Prime multifamily and logistics assets, trophy office buildings, mid-size food retail units and data centres in Europe should attract core and core+ real estate investors in 2023, according to Savills.
The adviser anticipates a number of multifamily transactions in key cities in Germany, the UK, the Nordics, Spain and France where the imbalance between supply and demand may result in rapid rental increases.
With historically low vacancy rates in logistics and a projected drop in speculative development, the UK, Germany, the Netherlands, France, and Spain will continue to see rents rise.
Prime retail parks and shopping centres in Southern Europe, where inflation and stock per capita are relatively low compared to the rest of Europe, are Savills' top recommendation for value-add investors.
Repositioning lower-rated office buildings to higher standards is another possibility, particularly in cities with a high stock, like Paris and Frankfurt, and in countries where the window for obtaining high EPC ratings is limited, like the Netherlands.
New PBSA assets in Spanish and Italian cities, where the offer of beds per student is among the lowest in Europe and where student populations are anticipated to increase, are further investment possibilities.
Savills also sees prospects for the life science sector in Western Europe, particularly in the UK, Germany, France, the Netherlands, Belgium and Switzerland.
Marcus Lemli, CEO Germany and head of investment Europe at Savills, said: ‘We are already starting to see an easing off of some of the external factors that have brought the European investment market to a standstill in some countries this year, including interest rates stabilising, and energy prices and inflation starting to level off. As a result, we are expecting a game of two halves next year with owners and buyers becoming more realistic as the year progresses.
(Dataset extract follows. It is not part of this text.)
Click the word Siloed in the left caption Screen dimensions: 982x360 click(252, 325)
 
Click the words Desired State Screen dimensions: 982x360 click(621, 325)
As pricing becomes more transparent, this should encourage more sellers to bring product to the market at the right price, unlocking liquidity.’
Lydia Brissy, director European research at Savills, added: ‘While the market has undoubtably become more challenging as the year progressed, next year promises more opportunities for investors who are ready to take on some risk by repurposing distressed real estate assets after strong price correction.’